----- Source excerpt

Re: [tied] Re: NWB

From: Rick McCallister
Message: 49975
Date: 2007-09-18

Yes, Oppenheimer puts the Celts in Aquitania and N.
Spain --R whatever chromosome. The agricultural wave
would have had J2 chromosome, which is pretty much
spent by the time it gets to Britain --and if I
remember correctly, it hits a barrier around the Alps
in that it's very common SE of the Alps, maybe
indicating an agricultural invasion but at the Alps,
it seems to have become a difusion.

----------

- [Written instruction 1]
Please print everything in the listing from its first line down to the line containing "pyautogui.click(x=259, y=153)", with both of those lines included.

----- Data to use

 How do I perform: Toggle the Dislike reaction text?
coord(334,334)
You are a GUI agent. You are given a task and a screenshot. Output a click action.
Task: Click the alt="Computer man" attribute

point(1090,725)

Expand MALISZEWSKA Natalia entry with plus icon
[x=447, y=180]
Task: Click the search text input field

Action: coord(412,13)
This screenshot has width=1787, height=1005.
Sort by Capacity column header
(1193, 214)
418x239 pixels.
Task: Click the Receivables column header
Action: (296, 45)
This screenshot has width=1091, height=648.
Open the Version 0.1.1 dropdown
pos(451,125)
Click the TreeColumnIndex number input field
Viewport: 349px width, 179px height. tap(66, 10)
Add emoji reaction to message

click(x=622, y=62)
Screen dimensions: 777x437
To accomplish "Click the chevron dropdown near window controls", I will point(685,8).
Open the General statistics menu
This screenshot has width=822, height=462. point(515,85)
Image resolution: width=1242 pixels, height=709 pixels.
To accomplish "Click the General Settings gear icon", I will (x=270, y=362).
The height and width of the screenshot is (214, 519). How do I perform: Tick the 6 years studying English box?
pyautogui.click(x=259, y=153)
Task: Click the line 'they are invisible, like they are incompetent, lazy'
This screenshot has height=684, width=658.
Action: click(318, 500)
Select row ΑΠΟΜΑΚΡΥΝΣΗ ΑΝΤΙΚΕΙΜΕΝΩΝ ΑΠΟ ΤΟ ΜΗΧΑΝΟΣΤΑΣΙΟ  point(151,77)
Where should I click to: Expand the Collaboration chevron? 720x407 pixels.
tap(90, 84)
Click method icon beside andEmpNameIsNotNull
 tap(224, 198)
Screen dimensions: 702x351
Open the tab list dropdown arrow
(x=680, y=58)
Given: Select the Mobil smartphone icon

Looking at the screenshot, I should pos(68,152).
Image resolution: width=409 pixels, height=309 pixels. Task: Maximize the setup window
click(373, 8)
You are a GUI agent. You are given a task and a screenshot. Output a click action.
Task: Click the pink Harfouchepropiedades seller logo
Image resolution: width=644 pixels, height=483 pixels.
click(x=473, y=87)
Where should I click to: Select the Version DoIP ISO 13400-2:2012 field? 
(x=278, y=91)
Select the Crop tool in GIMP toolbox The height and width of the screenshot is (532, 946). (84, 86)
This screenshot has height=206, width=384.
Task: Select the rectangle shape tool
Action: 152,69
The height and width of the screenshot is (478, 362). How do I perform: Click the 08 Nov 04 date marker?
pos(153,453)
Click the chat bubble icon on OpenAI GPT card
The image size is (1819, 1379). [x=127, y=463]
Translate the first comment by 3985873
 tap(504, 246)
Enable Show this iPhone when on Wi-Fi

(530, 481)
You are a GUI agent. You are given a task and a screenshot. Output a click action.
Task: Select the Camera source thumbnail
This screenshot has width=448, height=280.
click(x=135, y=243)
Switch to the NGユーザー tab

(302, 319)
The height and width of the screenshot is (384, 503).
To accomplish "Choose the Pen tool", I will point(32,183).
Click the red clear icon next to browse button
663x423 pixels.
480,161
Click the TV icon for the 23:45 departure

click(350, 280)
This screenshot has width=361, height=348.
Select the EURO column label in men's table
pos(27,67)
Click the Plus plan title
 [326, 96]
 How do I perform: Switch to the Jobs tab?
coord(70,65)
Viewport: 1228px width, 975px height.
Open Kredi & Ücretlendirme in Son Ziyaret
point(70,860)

----------

- [Written instruction 2]
According to the message, which chromosome would the agricultural wave have had?

- [Full output 1]
 How do I perform: Toggle the Dislike reaction text?
coord(334,334)
You are a GUI agent. You are given a task and a screenshot. Output a click action.
Task: Click the alt="Computer man" attribute

point(1090,725)

Expand MALISZEWSKA Natalia entry with plus icon
[x=447, y=180]
Task: Click the search text input field

Action: coord(412,13)
This screenshot has width=1787, height=1005.
Sort by Capacity column header
(1193, 214)
418x239 pixels.
Task: Click the Receivables column header
Action: (296, 45)
This screenshot has width=1091, height=648.
Open the Version 0.1.1 dropdown
pos(451,125)
Click the TreeColumnIndex number input field
Viewport: 349px width, 179px height. tap(66, 10)
Add emoji reaction to message

click(x=622, y=62)
Screen dimensions: 777x437
To accomplish "Click the chevron dropdown near window controls", I will point(685,8).
Open the General statistics menu
This screenshot has width=822, height=462. point(515,85)
Image resolution: width=1242 pixels, height=709 pixels.
To accomplish "Click the General Settings gear icon", I will (x=270, y=362).
The height and width of the screenshot is (214, 519). How do I perform: Tick the 6 years studying English box?
pyautogui.click(x=259, y=153)

- [Full output 2]
J2